COX-2 downregulation via G-quadruplex structure induction in the PTGS2-promoter region by mononuclear octahedral cobalt(III) Schiff base complex [CoL] in colorectal cancer cells.

G-quadruplex structures within the promoter regions of some oncogenes diminish transcriptional activity. The suppression and downregulation of Cyclooxygenase-2 (COX-2), which is encoded by the prostaglandin-endoperoxide synthase 2 (PTGS2) gene, could control the size of colorectal cancer tumors. This study aimed to investigate the impact of a mononuclear octahedral cobalt(III) Schiff base complex [CoL] (L = 2-((allylimino)methyl)-6-methoxyphenol) on the G-quadruplex structures in the PTGS2 promoter region and to assess its downregulation effects in the human colorectal cancer cell line HT-29. At first, molecular docking was used to evaluate the binding of [CoL] to the PTGS2 promoter region. Then, the potential and stabilization of G-quadruplex formation in the PTGS2 promoter motifs were investigated using circular dichroism (CD) spectroscopy, polyacrylamide gel electrophoresis, and polymerase chain reaction (PCR) stop assays. COX-2 expression was also assessed by real-time PCR and western blot. Molecular docking analysis indicates that [CoL] has a potent interaction with the PTGS2 promoter region. Additionally, [CoL] has an intense inhibitory effect on the PTGS2-PCR stop assay. The CD measurements confirmed the conformational property of G-quadruplex DNA structures induced by [CoL]. Treatment of colorectal cancer cells with the [CoL] resulted in a modest increase in PTGS2 expression by a mean factor of 1.69 (p < 0.05).
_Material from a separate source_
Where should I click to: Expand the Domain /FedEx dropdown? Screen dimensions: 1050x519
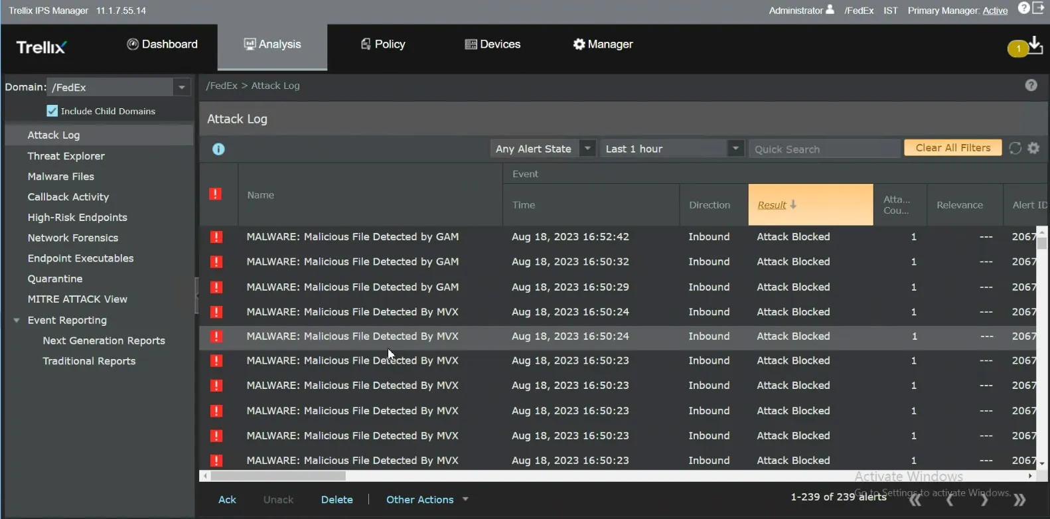pyautogui.click(x=181, y=87)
Conversely, the expression of COX-2 proteins was downregulated significantly, with a mean protein intensity of 0.47 (p < 0.001). Therefore, [CoL] induces G-quadruplex formation in the promoter region of PTGS2, which ultimately inhibits protein expression of COX-2. This means that [CoL] can be an effective agent for colorectal cancer treatment.